Bouna

Plaidoyer des populations du Bounkani pour le renforcement des forces de l’ordre en effectif et matériels (Micro-trottoirs)

La brigade de gendarmerie de Bouna

Photo : AIP

Bouna, 14 mars (AIP)- Les populations de la région du Bounkani (Nord-Est) plaident auprès du gouvernement à l’effet de renforcer l’effectif des militaires, gendarmes et policiers qui y sont en activité et à les équiper davantage afin d’accroitre leurs capacités opérationnelles dans la riposte aux fréquents assauts perpétrés par des bandes armées qui sévissent dans cette zone.

Ces avis ont été recueillis au cours d’un micro-trottoirs effectué par le correspondant de l’AIP à Bouna et à Doropo sur la récurrence des attaques à la kalachnikov (AK47), un fusil d’assaut redoutable, par de puissantes bandes armées qui causent sur leurs parcours, exactions et désolations, mitraillant des citoyens de cette zone particulièrement vaste du pays.

Selon le témoigne de certaines victimes sorties vivantes des griffes de ces « sanguinaires », ces hommes sans foi ni loi sont toujours encagoulés et opèrent de jour comme de nuit avec comme moyen de locomotion, des motos.

Et leur mode opératoire  reste le même à savoir tendre des embuscades ou guet-apens sur les pistes villageoises à des endroits jonchés de rigoles ou sablonneux avant de dépouiller leurs victimes avec une extrême nervosité. Tout refus d’obtempérer à ces quidams est sanctionné par une mort subite par balles. Un soldat en a payé les frais, lâchement abattu dans le 10 mars dans une embuscade.

Pour les populations, le manque criant de dotations en matériel roulant, et équipement et du sous effectif des militaires, gendarmes et policiers dans la région, pourrait être l’une des raisons de ces braquages à répétition. A cela, s’ajoute la proximité de cette région avec les frontières du Ghana et du Burkina Faso, des destinations prisées par ces troubles-fêtes en cas de poursuites lancées à leurs trousses.

« Comment peuvent-ils sécuriser les personnes et les biens? Ils n’ont même pas d’armes pour faire face à ces bandits qui sèment la terreur dans cette région, c’est par normal, l’État doit faire quelque chose », s’est indigné un natif de Bouna, Ouattara Soualio.

« Sincèrement  que l’Etat équipe nos forces de défense et de sécurité. Ces braves hommes font leur travail avec le peu de moyens mis à leur disposition. Il faut leur donner le matériel nécessaire et affecter des éléments pour renforcer les effectifs », a souhaité un autre habitant de la ville, N’guessan Konan.

La localité de Doropo, un chef-lieu de département fort de 38 000 habitants, ne dispose pour l’heure d’aucun commissariat ou encore de brigade de gendarmerie. Les populations se disent oubliées par l’État.
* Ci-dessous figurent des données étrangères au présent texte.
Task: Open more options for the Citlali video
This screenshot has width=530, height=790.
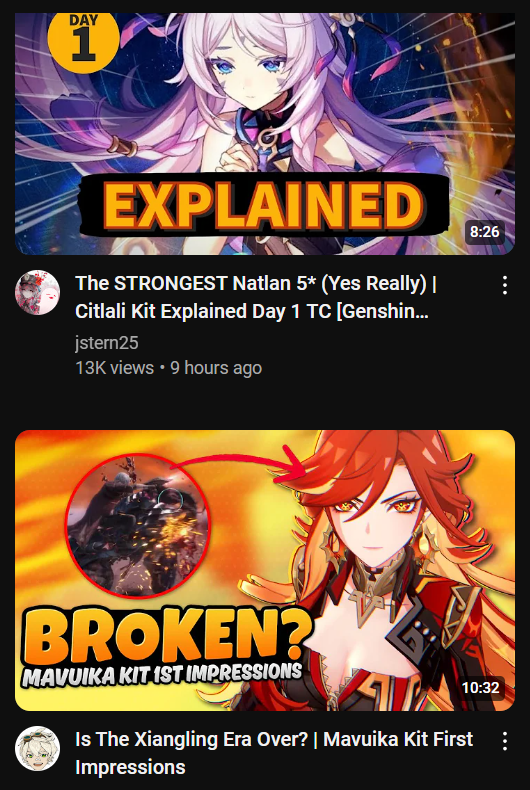Action: (x=505, y=285)

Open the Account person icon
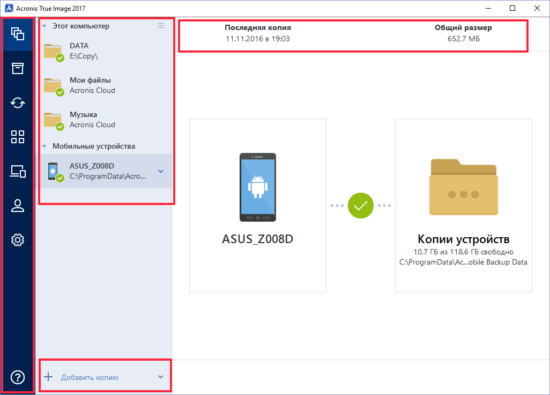tap(18, 206)
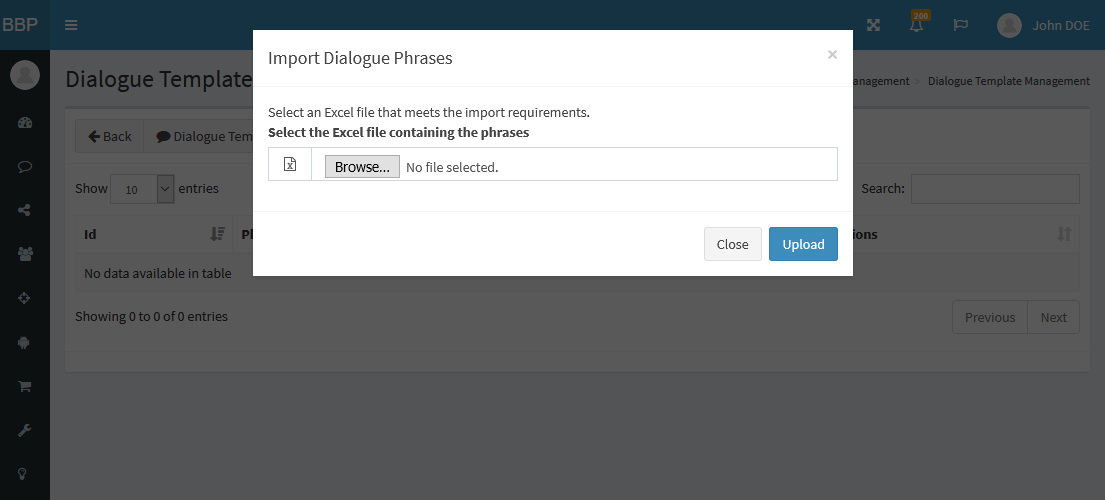The width and height of the screenshot is (1105, 500).
Task: Open the shopping cart icon in sidebar
Action: (25, 385)
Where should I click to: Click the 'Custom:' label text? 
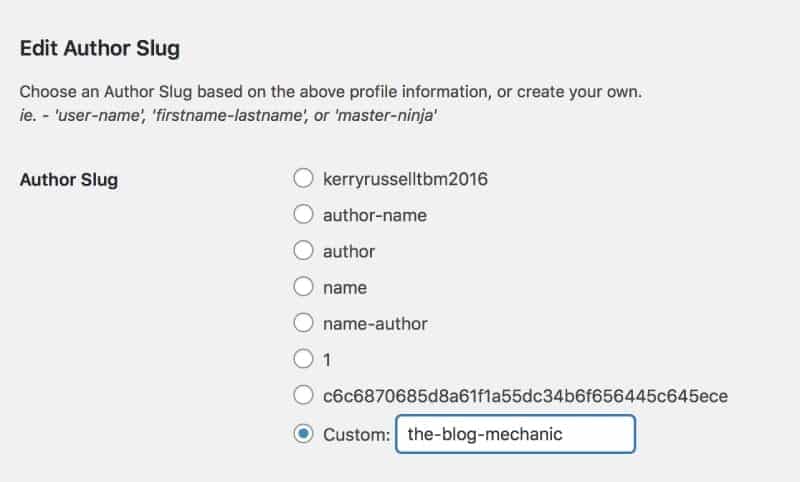click(356, 435)
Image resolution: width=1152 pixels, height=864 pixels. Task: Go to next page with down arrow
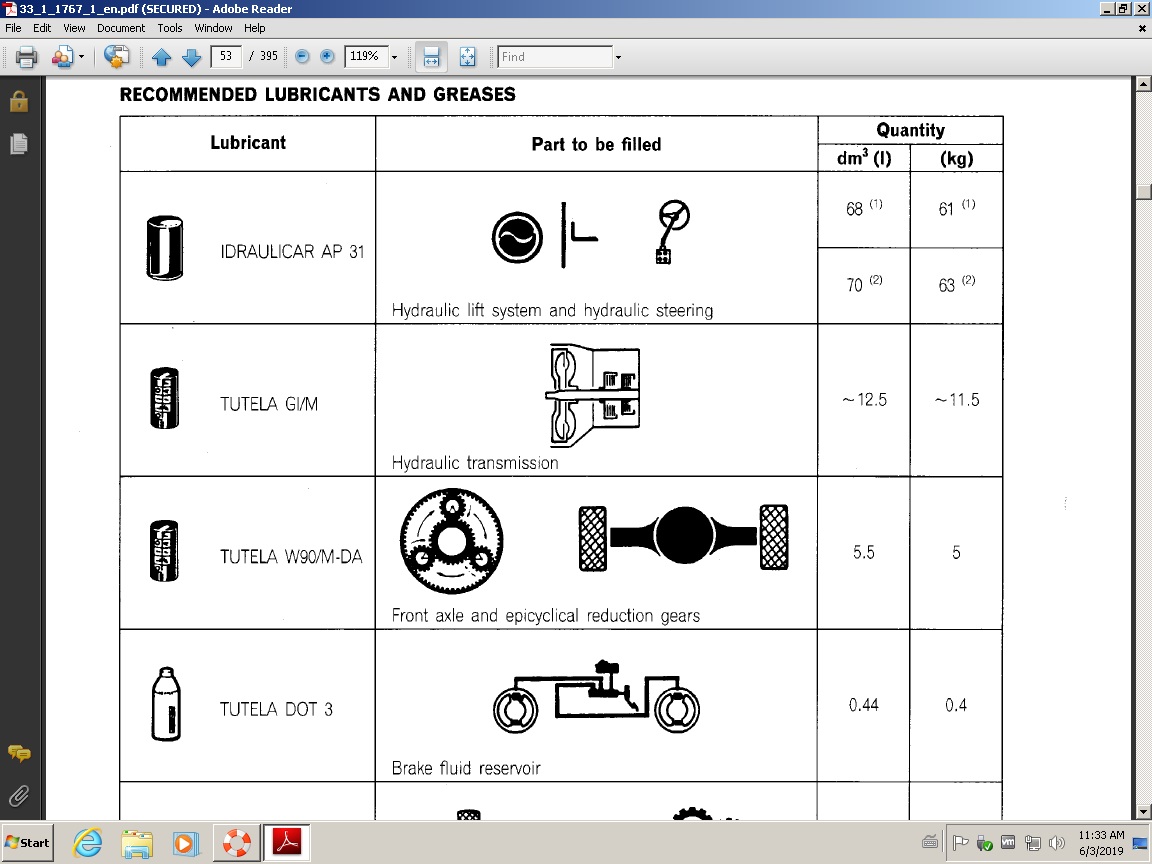tap(191, 57)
Selon un habitant de cette localité, M. Coulibaly, cette situation qui perdure, doit être définitivement réglée. » Ces bandits avaient tué une dame dans le braquage d’une banque  ici à Doropo en pleine journée, mais on avait seulement que les yeux pour assister à cette triste scène », a-t-il expliqué.

A certaines périodes de l’année, notamment lors de la traite de l’anacarde et au mois décembre, les populations du Bounkani sont en proie à une vague d’attaques de plusieurs bandes armées. Une urgence sécuritaire s’impose pour cette région en vue d’une circulation en toute quiétude des personnes et des biens.